Arguments can start over where the children will be on Christmas Day. There can also be disagreements about whether new partners should be spending time with the children at Christmas, as well as issues with money.
But it doesn’t always have to be difficult.
Harrogate dad Alex separated from his wife in 2010, when his daughter was three-years-old.
Tough
He described how the first two Christmases apart were a struggle, but then gradually improved in future years thanks to good communication.
He said:
“In that first year it was all quite recent and a little raw. Christmas morning was spent separately at our respective parents, and my daughter was with her mum.
“We then met in a neutral venue, a pub in a rural village, and had a drink and I got to spend some time with my daughter.
“That first year was incredibly tough and getting in the car and driving away from her later in the afternoon was particularly hard.
“The following year my daughter spent the morning with my ex-wife, and then came to my house.
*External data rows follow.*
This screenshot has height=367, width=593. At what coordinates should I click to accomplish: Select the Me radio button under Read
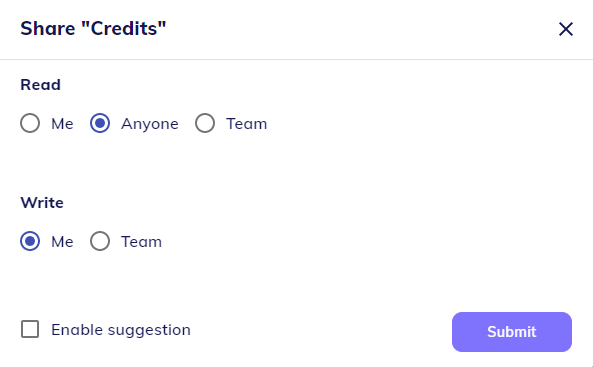[30, 123]
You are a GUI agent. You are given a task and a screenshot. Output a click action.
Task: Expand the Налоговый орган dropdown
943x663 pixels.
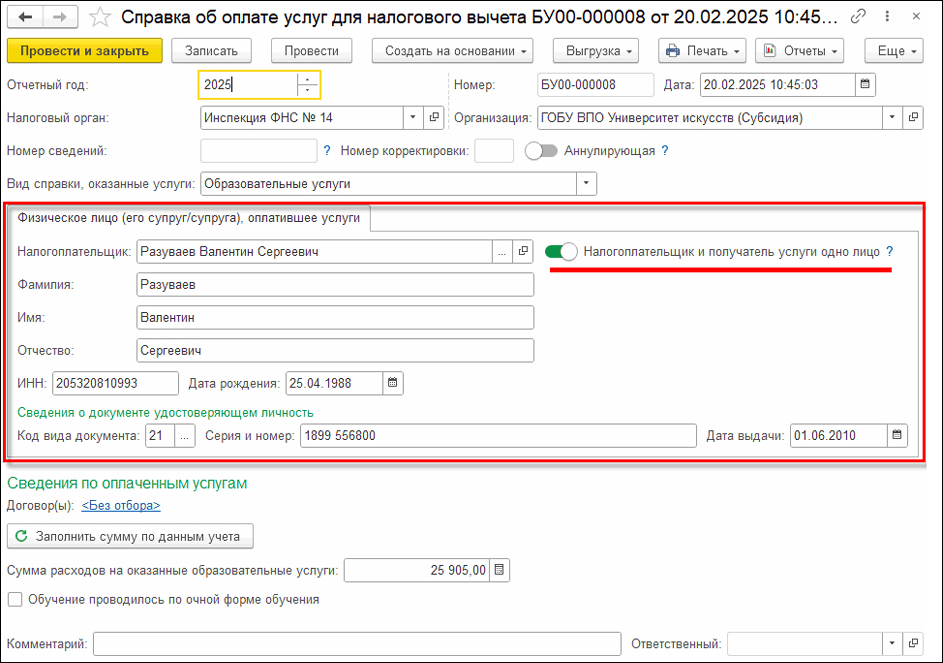413,118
It was a little too upsetting for all parties, particularly for my daughter as she just wanted to play with her new things.”
However, as a result, they both agreed that they would then take it in turns each year, which he says has worked out better for everyone ever since.
He said:
“When she is not with us, we have a separate faux Christmas Day and meal on another day as near to the big day as we can, but there is no substitute to having her with you on the day itself.”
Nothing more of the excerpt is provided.